A artista interpreta Katherine Jackson, a mãe do protagonista. A ação legal aponta o descumprimento de uma cláusula contratual que impedia que o seu salário fosse inferior ao de outros atores coadjuvantes.
O processo alega que ela gravou muito mais material do que Colman Domingo (Rustin), intérprete do patriarca Joe Jackson. A atriz argumenta que exige um pagamento condizente com o seu extenso tempo de trabalho original no set.
A discrepância na presença de tela dos atores no corte final ocorreu devido a uma drástica reformulação. A equipe precisou excluir grande parte do terceiro ato durante a fase de pós-produção.
Os realizadores descobriram um acordo legal firmado entre Michael Jackson e a família de Jordan Chandler no início da década de 1990. O documento proíbe qualquer representação do jovem em produções audiovisuais.

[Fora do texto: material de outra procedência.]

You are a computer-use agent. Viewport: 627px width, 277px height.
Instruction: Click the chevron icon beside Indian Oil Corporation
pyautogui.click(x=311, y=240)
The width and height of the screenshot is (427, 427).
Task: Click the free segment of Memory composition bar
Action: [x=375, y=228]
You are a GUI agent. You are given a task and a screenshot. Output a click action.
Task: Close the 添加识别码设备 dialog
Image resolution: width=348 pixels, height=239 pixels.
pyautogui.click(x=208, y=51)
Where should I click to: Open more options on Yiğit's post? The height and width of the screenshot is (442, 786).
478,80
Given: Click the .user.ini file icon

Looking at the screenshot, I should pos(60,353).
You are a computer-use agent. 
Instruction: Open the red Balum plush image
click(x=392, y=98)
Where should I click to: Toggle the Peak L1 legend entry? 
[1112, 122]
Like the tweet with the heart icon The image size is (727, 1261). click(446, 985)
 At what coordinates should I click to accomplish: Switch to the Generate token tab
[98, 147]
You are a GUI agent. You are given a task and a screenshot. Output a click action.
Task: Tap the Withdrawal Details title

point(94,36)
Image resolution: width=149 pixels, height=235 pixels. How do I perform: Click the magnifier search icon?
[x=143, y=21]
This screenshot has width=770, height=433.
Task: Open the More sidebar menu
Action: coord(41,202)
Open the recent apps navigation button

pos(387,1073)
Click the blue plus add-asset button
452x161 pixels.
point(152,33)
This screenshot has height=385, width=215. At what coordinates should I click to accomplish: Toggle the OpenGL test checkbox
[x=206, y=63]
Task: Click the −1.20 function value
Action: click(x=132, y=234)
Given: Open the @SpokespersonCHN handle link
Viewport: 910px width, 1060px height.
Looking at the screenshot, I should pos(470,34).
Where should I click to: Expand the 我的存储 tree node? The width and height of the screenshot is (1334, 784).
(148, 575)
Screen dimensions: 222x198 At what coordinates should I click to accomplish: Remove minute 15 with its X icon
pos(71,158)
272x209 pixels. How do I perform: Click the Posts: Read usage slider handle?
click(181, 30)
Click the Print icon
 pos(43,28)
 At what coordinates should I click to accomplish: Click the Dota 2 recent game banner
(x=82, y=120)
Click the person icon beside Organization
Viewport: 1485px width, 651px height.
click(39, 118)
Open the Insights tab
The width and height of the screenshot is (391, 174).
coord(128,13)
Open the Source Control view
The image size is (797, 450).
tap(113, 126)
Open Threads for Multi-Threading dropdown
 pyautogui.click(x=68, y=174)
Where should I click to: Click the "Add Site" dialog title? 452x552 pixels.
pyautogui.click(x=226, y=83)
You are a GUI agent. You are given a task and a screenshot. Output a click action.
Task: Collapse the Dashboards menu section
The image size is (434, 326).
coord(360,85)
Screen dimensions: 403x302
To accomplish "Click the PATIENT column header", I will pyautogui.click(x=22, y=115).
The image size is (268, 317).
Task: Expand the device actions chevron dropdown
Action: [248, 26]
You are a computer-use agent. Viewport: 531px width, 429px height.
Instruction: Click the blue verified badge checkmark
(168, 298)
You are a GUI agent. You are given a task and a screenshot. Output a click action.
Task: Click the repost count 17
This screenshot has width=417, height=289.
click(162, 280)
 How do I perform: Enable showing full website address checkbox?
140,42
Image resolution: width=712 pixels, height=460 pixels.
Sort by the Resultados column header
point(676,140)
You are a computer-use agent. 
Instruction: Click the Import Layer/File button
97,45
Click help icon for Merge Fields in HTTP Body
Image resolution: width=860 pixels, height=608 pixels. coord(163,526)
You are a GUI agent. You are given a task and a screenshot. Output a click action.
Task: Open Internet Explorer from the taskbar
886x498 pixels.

A restrição forçou o estúdio a reescrever o encerramento do filme e cortar todas as cenas que abordavam as primeiras acusações contra o astro e o impacto em sua carreira.
O material deletado tem grandes chances de ser reaproveitado em uma eventual continuação, caso os produtores encontrem uma alternativa jurídica para contornar a cláusula.
A disputa legal corre em absoluto sigilo nos Estados Unidos para não ofuscar o excelente desempenho do longa. A obra já superou a expressiva marca de US$ 424 milhões nas bilheterias mundiais.
A trama narra a intensa trajetória pessoal e a ascensão do Rei do Pop ao estrelato, contando com Jaafar Jackson no papel principal. A direção do projeto é assinada por Antoine Fuqua (O Protetor).
Michael continua em cartaz nos cinemas do Brasil.